WORK ITEM
According to the text on The Great Litany, why is this litany called "Great"?

TEXT

—————

Wednesday Word: The Great Litany

Every year on the 5th Sunday in Lent we either read (8 am) or sing (10:30) The Great Litany. Due to COVID and restrictions on indoor singing, we will be reading it at the 9:30 service this year.

A litany is a liturgical form of prayer consisting of announced petitions/biddings with formalized, fixed responses from the congregation. You can find a variety of litanies in the BCP – Suffrage B in Evening Prayer; Forms I, IV, and V of Prayers of the People; and Ps. 136 are all good examples. Litanies have been in use in the Church from the time of Pelagius I (492-496), and a litany was the first rite published in English in 1544 as a special supplication when Henry VIII was at war with Scotland and France. This Sunday's Great Litany is called that because this one is much longer than any other litany in the Prayer Book and has five distinct sections.

So as I said, every 5th Sunday in Lent we pray The Great Litany. We should probably pray it more often, as there are a variety of petitions that address our daily lives. And it does seem that, every year, I find something in it that grabs my attention. More often than not, with Palm Sunday and Holy Week on the horizon, the petition to “Remember not, Lord Christ, our offenses . . .” hits home. I also tend to focus on the petition mentioning Christ's “Agony and Bloody Sweat; by thy Cross and Passion; by the precious Death and Burial . . .” And there are other petitions I focus on at different times.

—————

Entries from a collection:
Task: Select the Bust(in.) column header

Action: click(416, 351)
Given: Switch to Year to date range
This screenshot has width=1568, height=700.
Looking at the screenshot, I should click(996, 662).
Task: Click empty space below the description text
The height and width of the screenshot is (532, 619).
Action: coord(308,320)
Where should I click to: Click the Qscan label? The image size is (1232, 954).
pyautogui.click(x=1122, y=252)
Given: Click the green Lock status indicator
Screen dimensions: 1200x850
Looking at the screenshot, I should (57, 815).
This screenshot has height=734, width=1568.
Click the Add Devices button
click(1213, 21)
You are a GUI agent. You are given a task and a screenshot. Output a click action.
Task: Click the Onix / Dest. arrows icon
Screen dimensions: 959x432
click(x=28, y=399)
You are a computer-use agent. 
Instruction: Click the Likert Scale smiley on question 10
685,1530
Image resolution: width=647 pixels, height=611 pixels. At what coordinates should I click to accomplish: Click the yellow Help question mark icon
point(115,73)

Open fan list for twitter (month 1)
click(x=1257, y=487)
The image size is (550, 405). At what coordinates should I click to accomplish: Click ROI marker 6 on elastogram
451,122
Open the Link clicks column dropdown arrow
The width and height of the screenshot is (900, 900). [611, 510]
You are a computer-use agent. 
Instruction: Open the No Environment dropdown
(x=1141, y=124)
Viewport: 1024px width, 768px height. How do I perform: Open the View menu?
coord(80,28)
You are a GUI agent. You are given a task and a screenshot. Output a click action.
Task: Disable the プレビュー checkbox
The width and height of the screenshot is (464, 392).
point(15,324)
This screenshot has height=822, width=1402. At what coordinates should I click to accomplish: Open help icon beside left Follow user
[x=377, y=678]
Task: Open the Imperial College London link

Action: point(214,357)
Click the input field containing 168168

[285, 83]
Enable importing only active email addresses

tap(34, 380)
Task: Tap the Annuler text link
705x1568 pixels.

—————

RESPONSE BOX
It is much longer than any other litany in the Prayer Book and has five distinct sections.